Classic Control

Multi-objective versions of classical Gymnasium’s environments.

Env

Obs/Action spaces

Objectives

Description

mo-mountaincar-v0

Continuous / Discrete

[time_penalty, reverse_penalty, forward_penalty]

Classic Mountain Car env, but with extra penalties for the forward and reverse actions. From Vamplew et al. 2011.

mo-mountaincar-3d-v0 **

Continuous / Discrete

[time_penalty, move_penalty, speed_objective]

The forward and backward penalties have been merged into the move penalty and a speed objective has been introduced which gives the positive reward equivalent to the car’s speed at that time step.*

mo-mountaincar-timemove-v0 **

Continuous / Discrete

[time_penalty, move_penalty]

Class Mountain Car env but an extra penalty for moving backwards or forwards merged into a move penalty.

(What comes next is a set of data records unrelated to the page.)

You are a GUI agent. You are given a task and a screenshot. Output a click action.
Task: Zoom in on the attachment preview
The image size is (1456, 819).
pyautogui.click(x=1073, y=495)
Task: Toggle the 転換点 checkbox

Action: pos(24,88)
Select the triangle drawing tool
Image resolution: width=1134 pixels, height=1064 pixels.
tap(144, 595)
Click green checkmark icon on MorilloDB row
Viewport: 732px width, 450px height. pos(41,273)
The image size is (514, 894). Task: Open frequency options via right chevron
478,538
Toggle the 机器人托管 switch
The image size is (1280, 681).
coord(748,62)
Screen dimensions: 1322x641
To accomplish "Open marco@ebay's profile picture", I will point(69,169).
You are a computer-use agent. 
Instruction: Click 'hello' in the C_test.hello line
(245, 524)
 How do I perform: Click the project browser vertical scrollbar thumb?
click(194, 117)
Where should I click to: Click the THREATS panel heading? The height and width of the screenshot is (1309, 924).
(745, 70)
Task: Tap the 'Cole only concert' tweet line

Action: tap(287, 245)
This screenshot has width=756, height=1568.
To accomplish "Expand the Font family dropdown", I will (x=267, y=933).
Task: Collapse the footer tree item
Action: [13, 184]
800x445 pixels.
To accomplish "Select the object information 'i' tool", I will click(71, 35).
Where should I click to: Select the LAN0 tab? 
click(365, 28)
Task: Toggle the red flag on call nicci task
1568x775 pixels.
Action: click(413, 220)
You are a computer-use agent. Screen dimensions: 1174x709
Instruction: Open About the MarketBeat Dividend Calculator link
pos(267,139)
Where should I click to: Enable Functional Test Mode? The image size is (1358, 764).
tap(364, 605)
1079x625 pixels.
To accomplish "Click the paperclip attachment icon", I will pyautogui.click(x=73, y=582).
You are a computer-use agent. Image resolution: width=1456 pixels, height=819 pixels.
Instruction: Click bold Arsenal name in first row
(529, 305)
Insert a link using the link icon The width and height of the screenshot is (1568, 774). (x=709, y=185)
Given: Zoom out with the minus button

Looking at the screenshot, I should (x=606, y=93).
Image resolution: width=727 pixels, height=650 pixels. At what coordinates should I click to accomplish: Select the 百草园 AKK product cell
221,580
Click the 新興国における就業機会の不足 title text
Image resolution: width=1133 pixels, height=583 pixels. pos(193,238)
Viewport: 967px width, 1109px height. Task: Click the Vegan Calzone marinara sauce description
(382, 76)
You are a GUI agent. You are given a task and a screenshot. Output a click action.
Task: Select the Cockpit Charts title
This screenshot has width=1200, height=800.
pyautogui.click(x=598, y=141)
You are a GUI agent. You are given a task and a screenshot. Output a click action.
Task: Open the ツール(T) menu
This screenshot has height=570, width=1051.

mo-mountaincar-timespeed-v0 **

Continuous / Discrete

[time_penalty, speed_objective]

Class Mountain Car env but an extra positive objective of speed which gives the positive reward equivalent to the car’s speed at that time step.*

mo-mountaincarcontinuous-v0

Continuous / Continuous

[time_penalty, fuel_consumption_penalty]

Continuous Mountain Car env, but with penalties for fuel consumption.

mo-lunar-lander-v2

Continuous / Discrete or Continuous

[landed, shaped_reward, main_engine_fuel, side_engine_fuel]

MO version of the LunarLander-v2 environment. Objectives defined similarly as in Hung et al. 2022.

*An additional objective was introduced to prevent the agent from converging to the local maxima due to a lack of reward signal for the static action.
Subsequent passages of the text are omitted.